Como no creo en las casualidades, ni en los designios de los dioses, supongo que ha sido mi inconsciente el responsable de encontrarla entre el maremágnum de la programación digital. Se trata de Pequeñas mentiras sin importancia, película a la que me conduce su director, Guillaume Canet, del que hace poco disfruté No se lo digas a nadie, thriller de planteamiento original y giro final inesperadísimo. Y a la que me conduce también, por supuesto, por encima de cualquier otra consideración, su señora esposa, Marion Cotillard, la parisina ideal de la que todos nos enamoramos en Largo domingo de noviazgo y desde entonces que no hemos parado.

Los primeros minutos de Pequeñas mentiras sin importancia consiguen atraer mi atención, y me las prometo muy felices para las dos horas y media que restan por delante. Pero poco a poco voy cayendo en la decepción. No absoluta, no irascible, no endemoniada -porque la película no está mal del todo, y Marion, sin adornos y sin maquillajes, con ropas ordinarias y rasgos despejados, está más bella que nunca, y además sale mucho rato. Pero me importan muy poco las aventuras de estos cuarentañeros. No forman parte de mi contexto, de mi experiencia vital. Son demasiado guapos, demasiado burgueses, demasiado felices... Su máxima preocupación en la vida es decidir con quién van a acostarse llegada la noche, allá en el lujoso bungalow que todos comparten a orillas del mar, en unas vacaciones soleadas e idílicas que seguramente sufraga el fraude fiscal. 

De esto va, mayormente, Pequeñas mentiras sin importancia: de pequeños rolletes sin importancia. De contarnos, al común de los mortales, cómo se las gastan estos guaperas y estas macizorras cuándo se les pone un objetivo sexual entre ceja y ceja.

= Instrucciones =
Reproduce sin cambios el pasaje del texto que comienza en "Los primeros minutos" y termina después de "el fraude fiscal.", con ambos extremos incluidos.

= Datos registrados =

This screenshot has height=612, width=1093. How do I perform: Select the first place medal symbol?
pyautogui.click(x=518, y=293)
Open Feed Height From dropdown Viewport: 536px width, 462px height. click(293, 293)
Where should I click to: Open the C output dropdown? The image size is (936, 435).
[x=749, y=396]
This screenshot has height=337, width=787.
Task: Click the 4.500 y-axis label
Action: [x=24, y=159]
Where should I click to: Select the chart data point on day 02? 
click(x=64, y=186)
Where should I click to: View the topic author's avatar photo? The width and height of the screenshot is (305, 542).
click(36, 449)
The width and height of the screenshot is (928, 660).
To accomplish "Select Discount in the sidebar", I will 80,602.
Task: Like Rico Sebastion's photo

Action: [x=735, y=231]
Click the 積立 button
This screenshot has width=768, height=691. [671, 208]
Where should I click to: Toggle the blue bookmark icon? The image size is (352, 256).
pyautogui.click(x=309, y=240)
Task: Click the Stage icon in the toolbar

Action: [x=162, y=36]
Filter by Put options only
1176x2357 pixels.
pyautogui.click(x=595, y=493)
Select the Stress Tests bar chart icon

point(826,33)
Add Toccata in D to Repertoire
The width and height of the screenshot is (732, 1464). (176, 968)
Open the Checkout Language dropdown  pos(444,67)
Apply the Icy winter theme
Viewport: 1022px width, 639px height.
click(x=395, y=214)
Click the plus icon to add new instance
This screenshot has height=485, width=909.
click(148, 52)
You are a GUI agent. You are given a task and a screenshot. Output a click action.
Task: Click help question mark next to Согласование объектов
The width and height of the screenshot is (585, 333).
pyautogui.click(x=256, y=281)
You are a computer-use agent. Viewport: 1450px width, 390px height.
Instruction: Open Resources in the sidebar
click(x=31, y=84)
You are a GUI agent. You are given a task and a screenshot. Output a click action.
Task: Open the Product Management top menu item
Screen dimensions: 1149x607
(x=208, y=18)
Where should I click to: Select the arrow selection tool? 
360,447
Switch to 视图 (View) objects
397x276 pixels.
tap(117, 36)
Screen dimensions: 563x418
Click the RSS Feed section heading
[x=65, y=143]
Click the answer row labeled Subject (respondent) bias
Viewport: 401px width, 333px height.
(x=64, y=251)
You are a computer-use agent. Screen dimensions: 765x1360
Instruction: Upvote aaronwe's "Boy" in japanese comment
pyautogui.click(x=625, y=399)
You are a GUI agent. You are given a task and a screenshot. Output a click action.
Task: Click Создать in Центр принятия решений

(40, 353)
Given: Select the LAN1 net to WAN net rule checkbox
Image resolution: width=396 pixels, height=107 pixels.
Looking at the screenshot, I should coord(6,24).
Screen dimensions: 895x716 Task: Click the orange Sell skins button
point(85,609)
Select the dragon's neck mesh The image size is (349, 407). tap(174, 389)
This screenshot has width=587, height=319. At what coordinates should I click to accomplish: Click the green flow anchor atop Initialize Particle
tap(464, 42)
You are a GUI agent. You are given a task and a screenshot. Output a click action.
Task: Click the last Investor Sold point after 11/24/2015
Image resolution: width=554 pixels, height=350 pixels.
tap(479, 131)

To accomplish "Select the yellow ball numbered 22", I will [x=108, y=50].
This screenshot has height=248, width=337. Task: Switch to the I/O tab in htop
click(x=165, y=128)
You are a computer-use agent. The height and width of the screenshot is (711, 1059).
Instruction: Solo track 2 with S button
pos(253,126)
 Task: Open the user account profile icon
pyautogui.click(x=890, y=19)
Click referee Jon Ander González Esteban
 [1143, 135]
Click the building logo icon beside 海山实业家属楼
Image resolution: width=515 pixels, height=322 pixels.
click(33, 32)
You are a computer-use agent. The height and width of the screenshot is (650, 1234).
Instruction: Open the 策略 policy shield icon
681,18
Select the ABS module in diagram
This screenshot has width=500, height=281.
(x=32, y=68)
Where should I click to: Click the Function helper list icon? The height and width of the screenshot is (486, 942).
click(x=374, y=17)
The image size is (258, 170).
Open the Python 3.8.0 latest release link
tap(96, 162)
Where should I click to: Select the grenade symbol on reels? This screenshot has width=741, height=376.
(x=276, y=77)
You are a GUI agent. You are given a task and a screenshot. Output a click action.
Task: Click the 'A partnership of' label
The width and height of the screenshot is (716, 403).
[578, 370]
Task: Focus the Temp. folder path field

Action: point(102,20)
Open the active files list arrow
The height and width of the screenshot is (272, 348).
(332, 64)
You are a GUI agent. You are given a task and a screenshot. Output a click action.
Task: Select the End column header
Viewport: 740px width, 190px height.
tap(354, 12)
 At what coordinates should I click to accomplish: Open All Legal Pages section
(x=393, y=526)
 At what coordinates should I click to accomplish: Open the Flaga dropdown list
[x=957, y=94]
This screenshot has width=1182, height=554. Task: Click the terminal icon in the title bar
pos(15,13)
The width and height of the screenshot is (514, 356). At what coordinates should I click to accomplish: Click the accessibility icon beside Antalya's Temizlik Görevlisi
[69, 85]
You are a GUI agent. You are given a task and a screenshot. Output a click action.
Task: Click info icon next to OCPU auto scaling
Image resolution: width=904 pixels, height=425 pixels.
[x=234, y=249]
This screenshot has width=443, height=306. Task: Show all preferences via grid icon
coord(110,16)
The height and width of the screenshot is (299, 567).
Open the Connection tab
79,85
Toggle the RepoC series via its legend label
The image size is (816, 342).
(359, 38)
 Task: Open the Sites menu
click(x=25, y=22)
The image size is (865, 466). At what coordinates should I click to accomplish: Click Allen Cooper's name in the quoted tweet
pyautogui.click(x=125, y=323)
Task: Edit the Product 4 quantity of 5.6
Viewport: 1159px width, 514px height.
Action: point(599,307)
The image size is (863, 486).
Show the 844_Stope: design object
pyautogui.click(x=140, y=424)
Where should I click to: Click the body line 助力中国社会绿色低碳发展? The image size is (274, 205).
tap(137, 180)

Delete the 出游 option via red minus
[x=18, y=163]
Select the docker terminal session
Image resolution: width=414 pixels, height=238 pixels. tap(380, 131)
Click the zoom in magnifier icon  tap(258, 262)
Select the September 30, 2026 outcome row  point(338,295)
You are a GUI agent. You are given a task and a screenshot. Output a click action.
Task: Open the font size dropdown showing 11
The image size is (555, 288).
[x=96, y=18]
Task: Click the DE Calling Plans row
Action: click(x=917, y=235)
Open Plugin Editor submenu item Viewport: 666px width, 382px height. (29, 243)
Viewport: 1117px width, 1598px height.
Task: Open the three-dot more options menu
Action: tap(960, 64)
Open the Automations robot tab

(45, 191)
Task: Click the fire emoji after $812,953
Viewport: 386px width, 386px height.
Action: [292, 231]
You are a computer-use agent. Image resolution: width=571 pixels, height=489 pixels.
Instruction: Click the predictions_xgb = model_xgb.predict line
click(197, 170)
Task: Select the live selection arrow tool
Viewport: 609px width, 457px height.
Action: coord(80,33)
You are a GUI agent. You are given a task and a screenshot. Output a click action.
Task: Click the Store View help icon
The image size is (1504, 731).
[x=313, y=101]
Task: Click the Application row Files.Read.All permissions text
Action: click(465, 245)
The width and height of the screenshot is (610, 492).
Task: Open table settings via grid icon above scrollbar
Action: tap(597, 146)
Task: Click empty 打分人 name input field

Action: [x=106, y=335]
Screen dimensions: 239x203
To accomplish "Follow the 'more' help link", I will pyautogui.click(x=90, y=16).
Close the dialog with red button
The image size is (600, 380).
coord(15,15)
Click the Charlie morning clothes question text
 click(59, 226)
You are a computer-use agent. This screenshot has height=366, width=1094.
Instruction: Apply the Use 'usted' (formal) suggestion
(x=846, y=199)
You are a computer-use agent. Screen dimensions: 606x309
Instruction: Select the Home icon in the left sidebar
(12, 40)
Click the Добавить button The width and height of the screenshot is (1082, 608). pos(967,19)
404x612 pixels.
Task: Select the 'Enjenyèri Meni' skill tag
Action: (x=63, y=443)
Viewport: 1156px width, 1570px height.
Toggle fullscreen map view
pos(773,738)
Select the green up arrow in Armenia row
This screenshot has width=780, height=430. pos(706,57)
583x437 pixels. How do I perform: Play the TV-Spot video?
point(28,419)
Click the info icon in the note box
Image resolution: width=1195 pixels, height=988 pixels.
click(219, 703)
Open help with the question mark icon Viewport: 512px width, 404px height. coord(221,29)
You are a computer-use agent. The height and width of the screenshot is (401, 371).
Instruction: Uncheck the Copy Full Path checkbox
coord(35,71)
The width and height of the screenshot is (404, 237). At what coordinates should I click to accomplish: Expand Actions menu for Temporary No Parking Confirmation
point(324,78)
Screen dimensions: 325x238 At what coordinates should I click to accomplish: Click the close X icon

= Resultado =
Los primeros minutos de Pequeñas mentiras sin importancia consiguen atraer mi atención, y me las prometo muy felices para las dos horas y media que restan por delante. Pero poco a poco voy cayendo en la decepción. No absoluta, no irascible, no endemoniada -porque la película no está mal del todo, y Marion, sin adornos y sin maquillajes, con ropas ordinarias y rasgos despejados, está más bella que nunca, y además sale mucho rato. Pero me importan muy poco las aventuras de estos cuarentañeros. No forman parte de mi contexto, de mi experiencia vital. Son demasiado guapos, demasiado burgueses, demasiado felices... Su máxima preocupación en la vida es decidir con quién van a acostarse llegada la noche, allá en el lujoso bungalow que todos comparten a orillas del mar, en unas vacaciones soleadas e idílicas que seguramente sufraga el fraude fiscal.